India stalls trade talks over UK’s failure to condemn Sikh extremists: Report
British daily The Times reported the UK government has condemned the attack on the Indian high commission in London last month, but New Delhi wants it to go further
India has accused Britain of failing to condemn a Sikh extremist group that attacked the Indian high commission in London last month and stalled trade negotiations between the two countries, British daily The Times reported on Monday.

Pro-Khalistan activists pulled down the Indian flag at the high commission during a protest on March 20 and prompted the external affairs ministry in New Delhi to summon the senior-most British diplomat, deputy high commissioner Christina Scott, to lodge a protest.
The Times reported the UK government has condemned the attack, but the Indian government wants it to go further and publicly condemn the group.
It cited senior British government sources and said that India has “disengaged” from trade talks and made it clear that there would be no progress without a public condemnation of the Khalistan movement.
HT has reached out to the concerned Indian ministries for comments and this report will be updated when they respond.
Britain and India launched free trade agreement talks in New Delhi In January.
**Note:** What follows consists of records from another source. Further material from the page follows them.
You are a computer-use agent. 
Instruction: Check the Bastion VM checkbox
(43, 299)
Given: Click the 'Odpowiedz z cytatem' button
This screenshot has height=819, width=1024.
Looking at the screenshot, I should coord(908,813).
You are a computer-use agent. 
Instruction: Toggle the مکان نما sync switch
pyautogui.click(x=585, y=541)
They were expected to wrap up a deal by the end of the year to boost annual bilateral trade.
Britain has made the deal one of its post-Brexit priorities and said it could almost double British exports to India.
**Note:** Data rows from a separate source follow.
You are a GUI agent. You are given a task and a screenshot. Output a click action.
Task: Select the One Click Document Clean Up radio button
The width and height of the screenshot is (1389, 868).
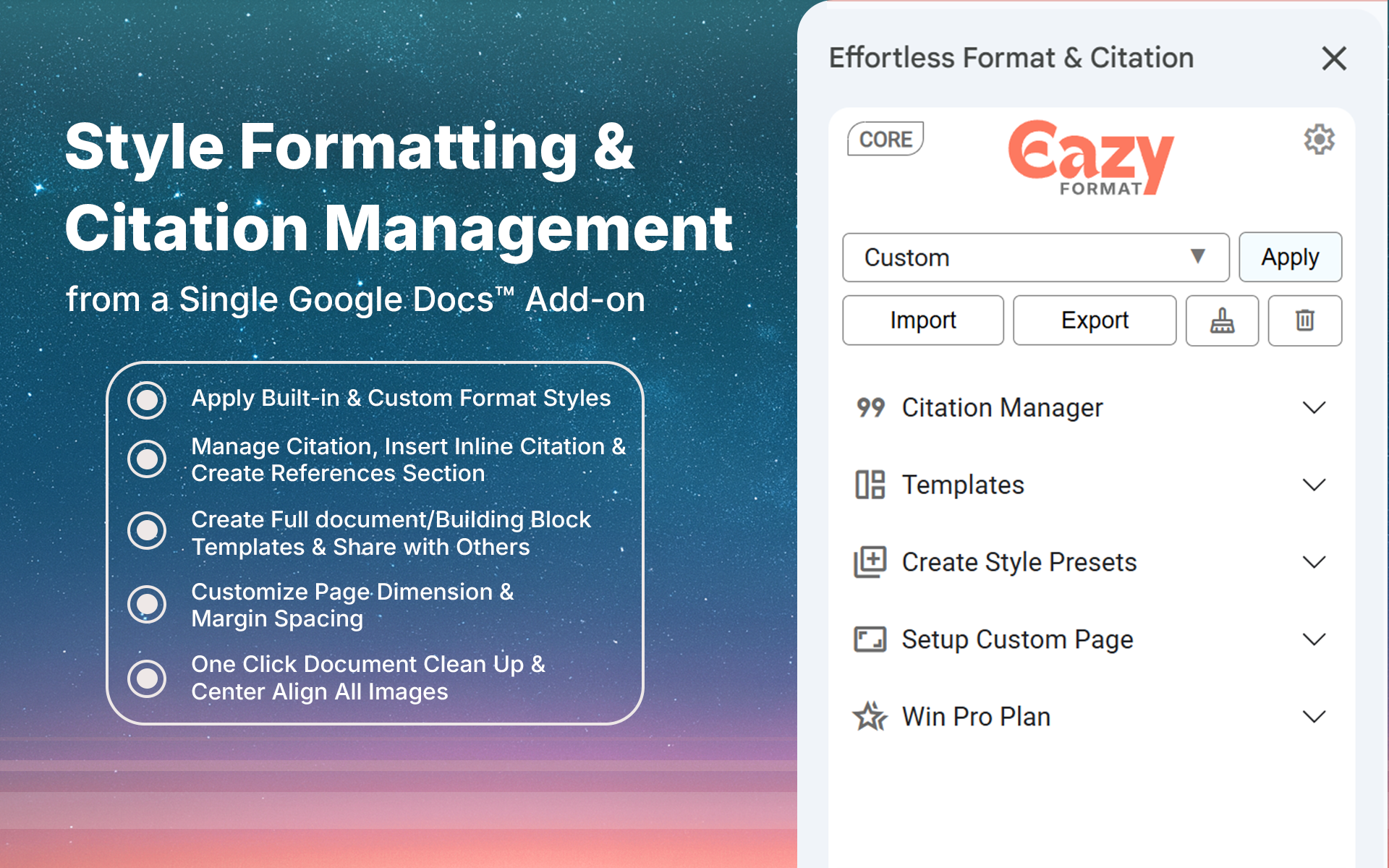148,678
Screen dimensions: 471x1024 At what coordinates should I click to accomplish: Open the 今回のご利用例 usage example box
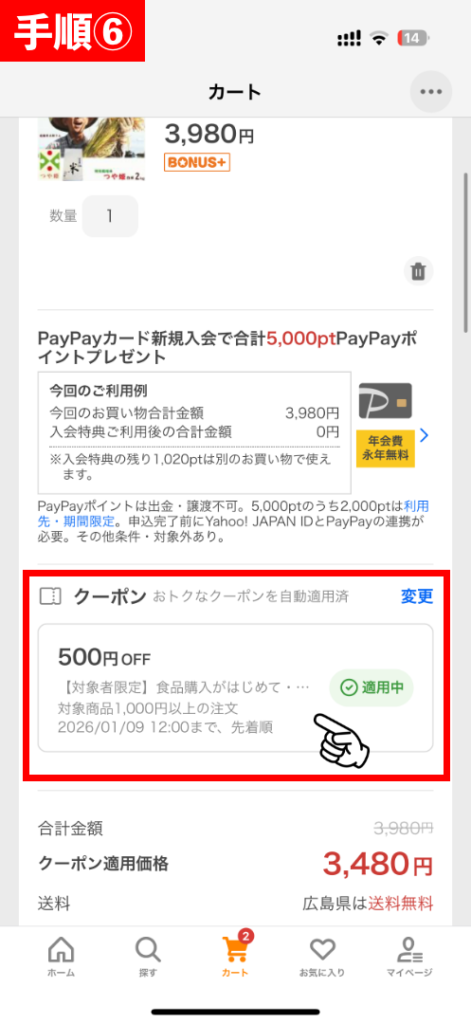click(x=195, y=432)
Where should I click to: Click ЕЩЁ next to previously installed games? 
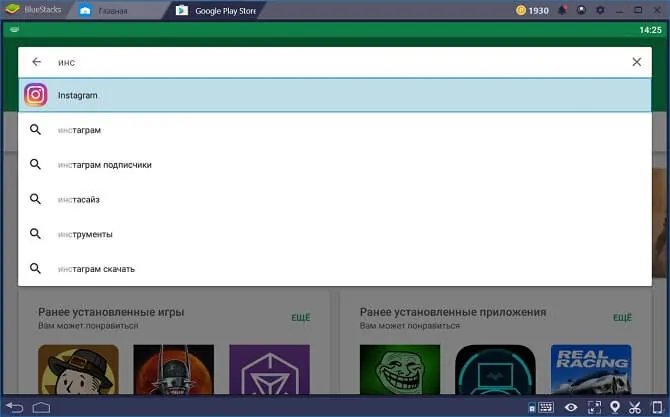coord(301,317)
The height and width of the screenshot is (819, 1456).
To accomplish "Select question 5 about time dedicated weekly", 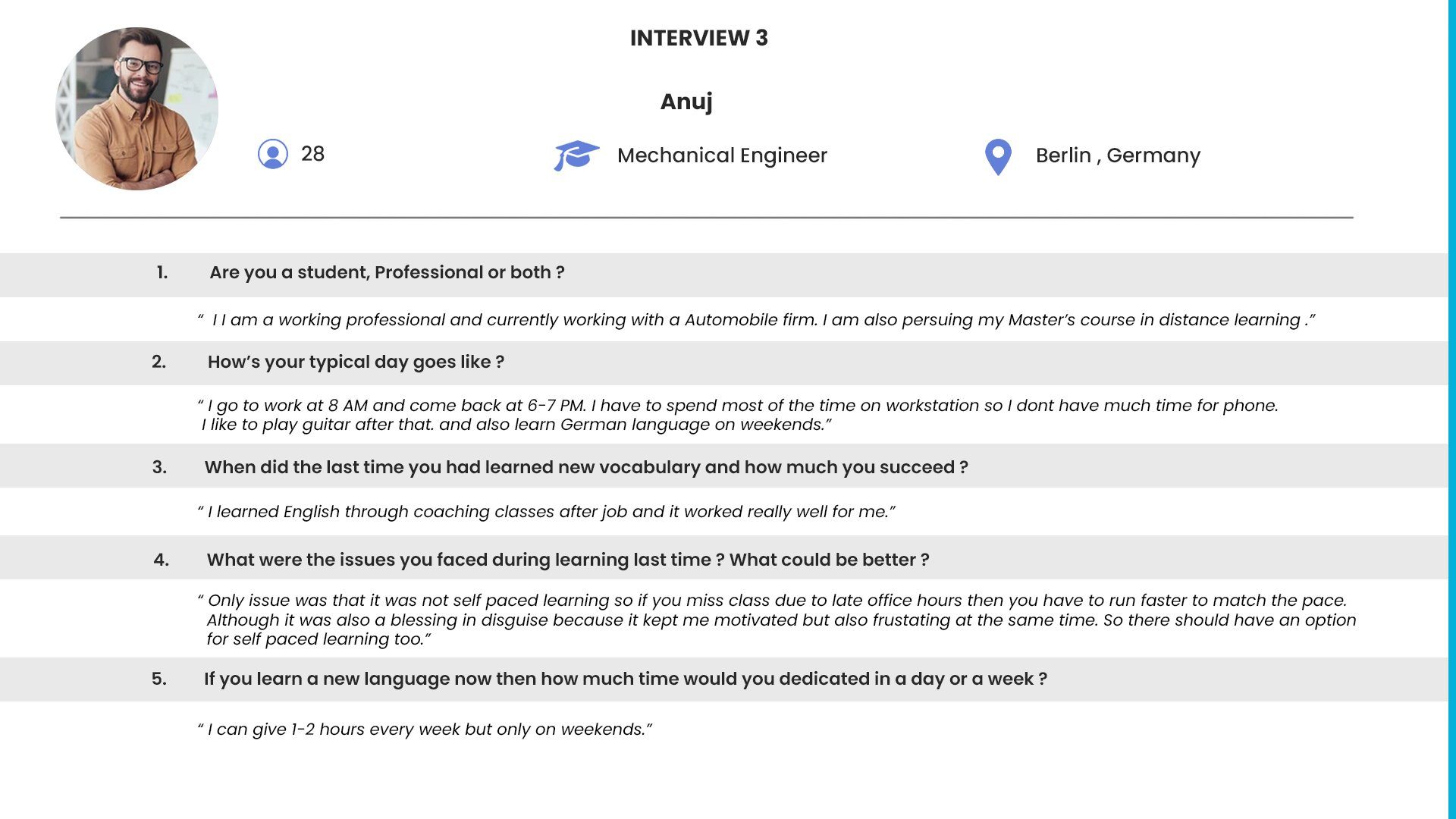I will point(626,679).
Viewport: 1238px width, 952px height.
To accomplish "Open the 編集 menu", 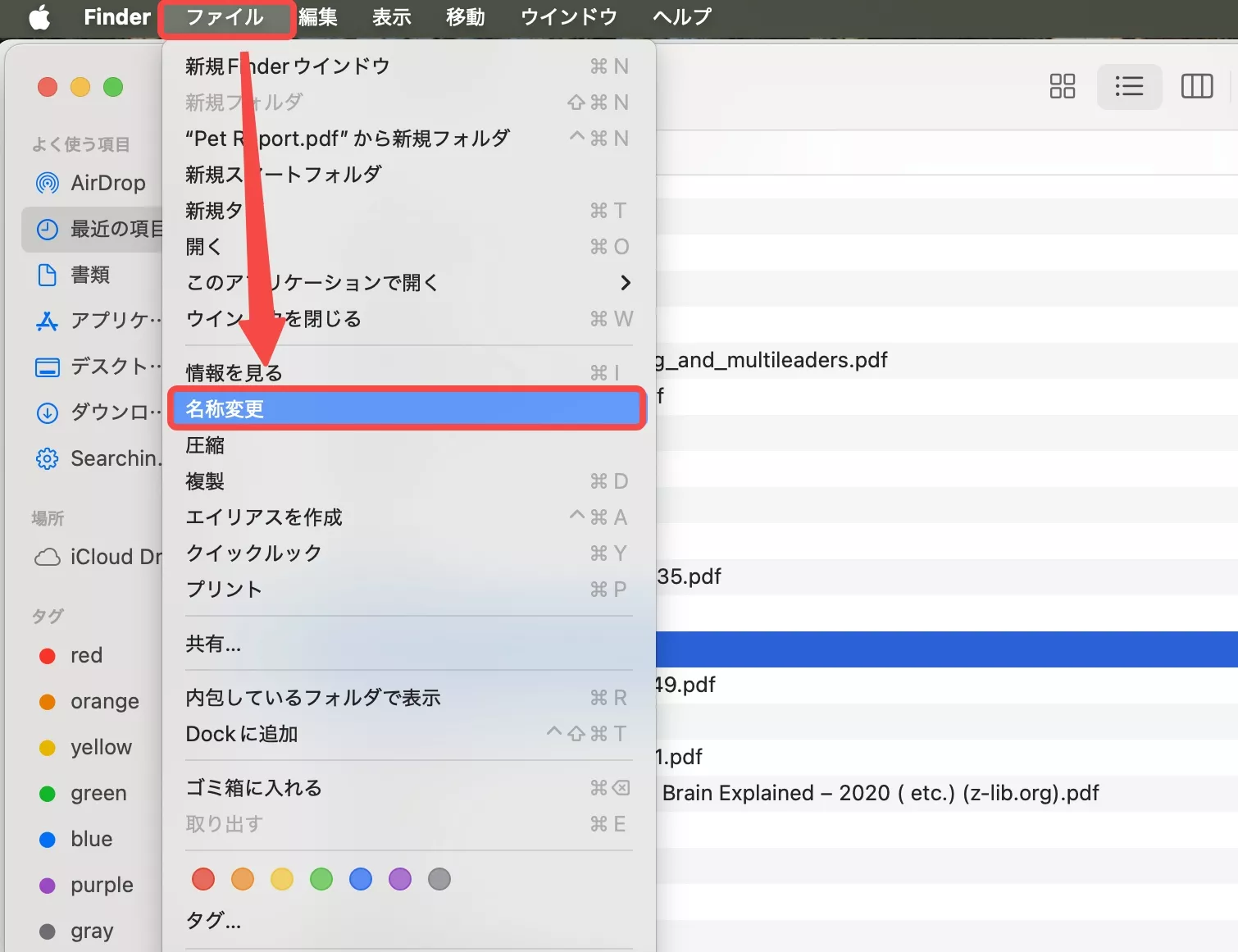I will coord(319,17).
India last month said it expected the UK government to take “immediate steps to identify, arrest and prosecute each one of those involved” in the attack on the mission and to put in place “stringent measures” to prevent the recurrence of such incidents.
Videos earlier showed a small group of pro-Khalistan activists protesting and shouting anti-India slogans outside the Indian mission. Several protestors carried the yellow and black Khalistan flag and some had posters calling for radical Sikh preacher and Khalistan sympathiser Amritpal Singh to be “freed”.
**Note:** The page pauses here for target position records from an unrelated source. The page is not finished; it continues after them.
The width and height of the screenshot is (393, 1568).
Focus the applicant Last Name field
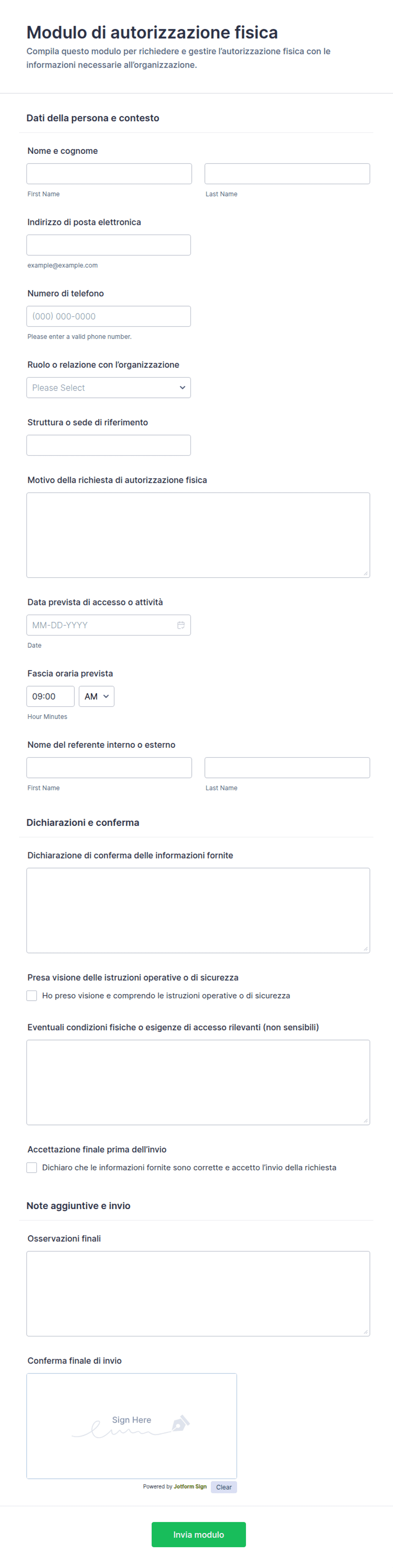click(287, 173)
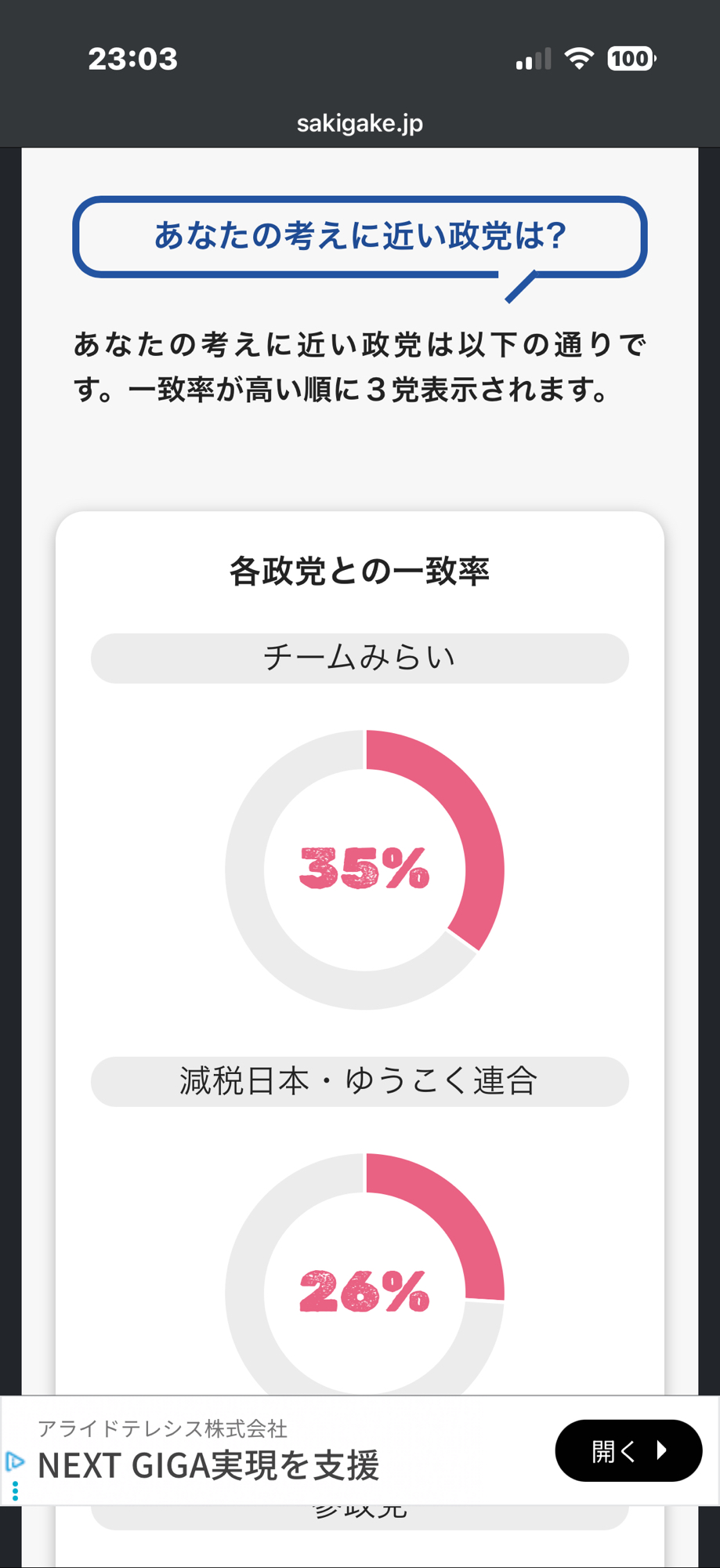Image resolution: width=720 pixels, height=1568 pixels.
Task: Tap the 26% match rate number
Action: coord(364,1291)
The videos showed one of the protestors clambering onto a balcony and pulling down the Indian flag from a pole at the front of the high commission to cheers from the other men.
British policemen arrived on the scene and prevented the protestors from approaching an entrance of the Indian high commission.
The protests came as police in Punjab launched a hunt to arrest Amritpal Singh, who has been declared a fugitive and has been on the run.
There have been similar protests and acts of vandalism outside the Indian mission in London in recent years. The Indian side has also protested to the governments of Australia and Canada over the activities of pro-Khalistan activists and groups, including acts of vandalism at temples and the holding of a so-called “Khalistan referendum” by Sikhs For Justice, which is proscribed in India.